Are you one of THOSE people
that believe their mores are irreproachable? Do you really not like
sex? Just because somebody gave it their all to create you and now
you’re against it?
I believe if we took a hard look at what
all this sex was creating, we’d give it a little more thought before we
engaged in it. So, we got about 6 billion idiots for our trouble. 6
billion self-absorbed, self-righteous meat-sacks. Is the world
improving as we multiply? No. Shouldn’t it? That means we have more
thinkers and stuff, right?
The next time somebody cuts you
off, flips you off, or ticks you off; consider what abstinence could
have done for the world. And with self-imposed abstinence the world
would be a better place.
Taking that a step further, maybe a
lot of people should consider suicide. A self-cleansing if you will.

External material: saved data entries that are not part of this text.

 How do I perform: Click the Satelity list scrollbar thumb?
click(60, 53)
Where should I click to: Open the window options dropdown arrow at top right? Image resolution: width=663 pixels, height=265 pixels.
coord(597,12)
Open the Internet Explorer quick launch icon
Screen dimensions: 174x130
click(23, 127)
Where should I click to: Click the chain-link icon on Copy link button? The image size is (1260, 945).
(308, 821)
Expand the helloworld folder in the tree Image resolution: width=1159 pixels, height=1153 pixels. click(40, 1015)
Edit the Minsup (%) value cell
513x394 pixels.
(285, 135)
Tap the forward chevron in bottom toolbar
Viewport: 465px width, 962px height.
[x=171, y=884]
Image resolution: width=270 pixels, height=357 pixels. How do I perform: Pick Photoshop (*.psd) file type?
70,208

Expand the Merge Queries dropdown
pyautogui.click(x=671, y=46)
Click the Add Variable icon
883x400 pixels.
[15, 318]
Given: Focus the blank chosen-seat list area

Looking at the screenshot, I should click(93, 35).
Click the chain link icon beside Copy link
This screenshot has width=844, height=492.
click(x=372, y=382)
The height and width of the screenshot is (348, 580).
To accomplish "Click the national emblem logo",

I for one think free euthanasia clinics would be a bigger hit than
Starbucks. Anyone stupid enough to demand they be given it free,
should be given it. Let natural selection take its course.
Every
time I’m out in public, I notice the majority of people need not be
there. Maybe you’re one of those people needlessly sucking oxygen. I
say, be gone with you.
OK, what are you doing? I mean really
doing? Would society miss a beat if you were gone? Are you just here
to bring more people like yourself into the world? Does the world want
more people like you, let alone need them? You might be a perfect
candidate for suicide.
Consider it an act of, and for, humanity.
My
guess is you go to work, like billions of others. You perform some
inane duty that could be done by a billion other idiots. You make kids
and let television raise them. You bitch about everyone else’s bad
habits. You look down on anyone you can look down on and, if
necessary, you rip’m new assholes to knock them far enough down so you
can look down on them.
Smokers? Those bastards.
I
put it to you that if we eliminated all the non-essential humans
needlessly converting oxygen to carbon dioxide the world would be
infinitely more improved than by just eliminating smokers.
It
wouldn’t even be murder or even death, since many people I encounter
are synapse free and technically already brain dead. It’s just that
they keep breathing. I, for one, think they should stop that.
Are
you one of those people? Meandering through life bringing nothing to
the party? Don’t be ashamed, most humans fit the bill. They start
breathing, they fuck, they litter the world with more oxygen suckers
and then leave the world to fend for itself.
I applaud you for
taking the time to consider suicide. It’s probably the first time
you’ve actually considered what you can do for humanity. More people
should consider this option. Do the world a favor and get the hell out
of here. It’s your life, take it!
I smoke, drink and engage in
sex. I’m doing my part to shorten my life and clean up the human
cesspool. What the hell are you doing? I tell you what you’re doing.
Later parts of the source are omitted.